I don't know why in the following example it is not possible to define null to the object, however it is possible to add properties to it

function callByReference(myFunc) {
  myFunc.b = 2;
  myFunc = null; // this not set null to Object arg

  // myFunc.b = 2; //If I set it after, throws error
}


let customObj = {
  a: 1
};

console.log("Before call by reference method");
console.log(customObj);

callByReference(customObj);

console.log("After call by reference method");
console.log(customObj);

Even if I set it null first and then adding a property throws an error;

I don't understand this behavior well. Is there any reason? maybe I'm not understanding how javascript works when passing by reference a argument


Solution

The way Javascript works, every variable name is essentially a pointer (or reference) to some value. When you create a new variable by referencing an old object, or when you call a function, you're basically copying the pointer.

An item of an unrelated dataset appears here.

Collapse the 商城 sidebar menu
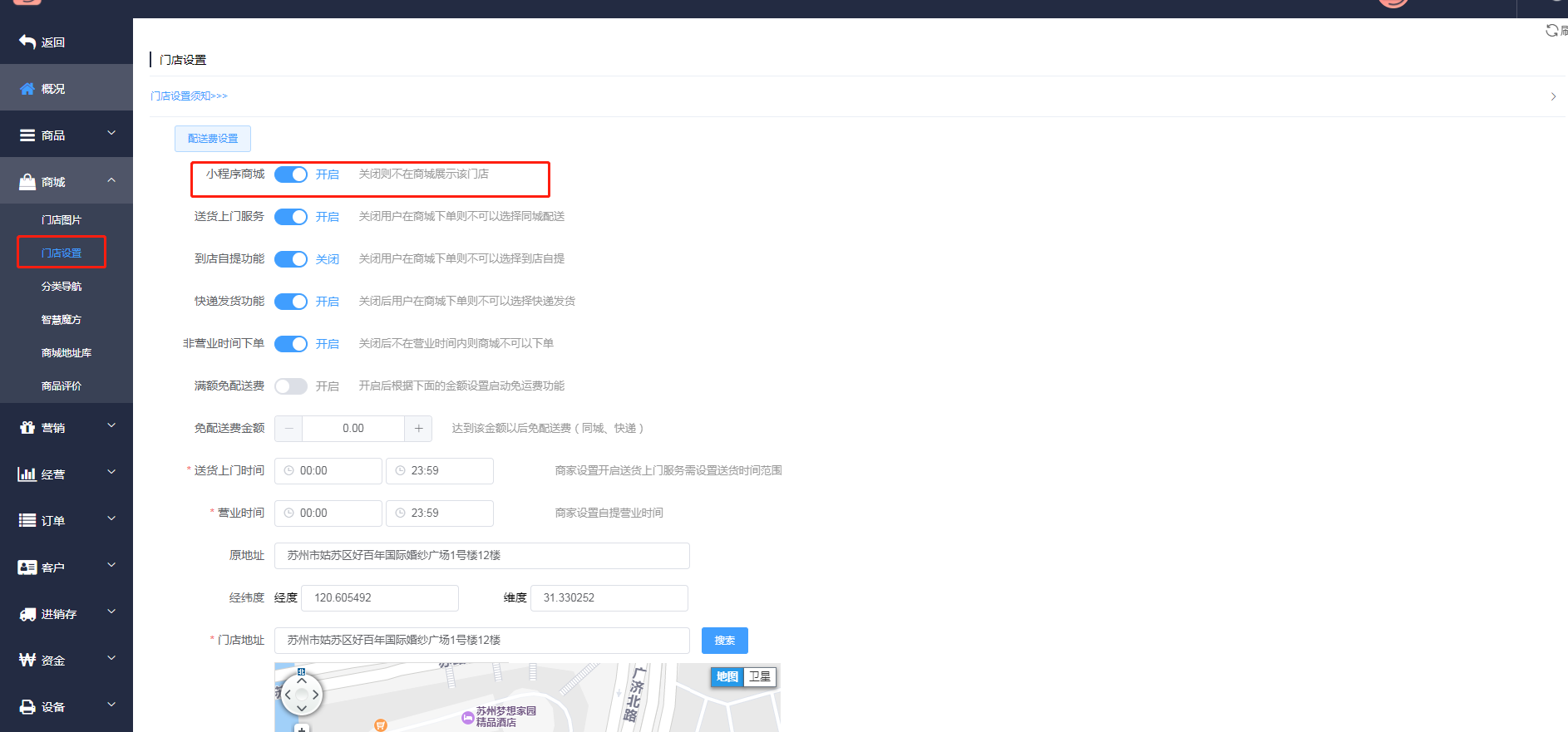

Eg:

const fn = (param) => {
  // ...
};
const obj = {};
const obj2 = obj;
fn(obj);

Above, obj2 and param both point to the empty object that was initially created in obj, you might think of it as:

obj: MemAddress1234
obj2: MemAddress1234
param: MemAddress1234

Whenever you use the = assignment operator, you reassign the binding for that variable name, but doing so doesn't affect any other variables that may have pointed at the same thing:

param = null;

results in something like

obj: MemAddress1234
obj2: MemAddress1234
param: MemAddress0

At least, that's one way to look at it. The link between obj and the empty object, and the link between obj2 and the empty object, remain unaffected, because it's only the param variable name was reassigned.

Reassigning a variable by itself will almost never have any side-effects on anything else. The two exceptions are with arguments in sloppy mode:

function foo(a, b) {
  console.log(arguments);
  a = 5;
  console.log(arguments);
}

foo(1, 2);

and with mutable variables exported by ES6 modules.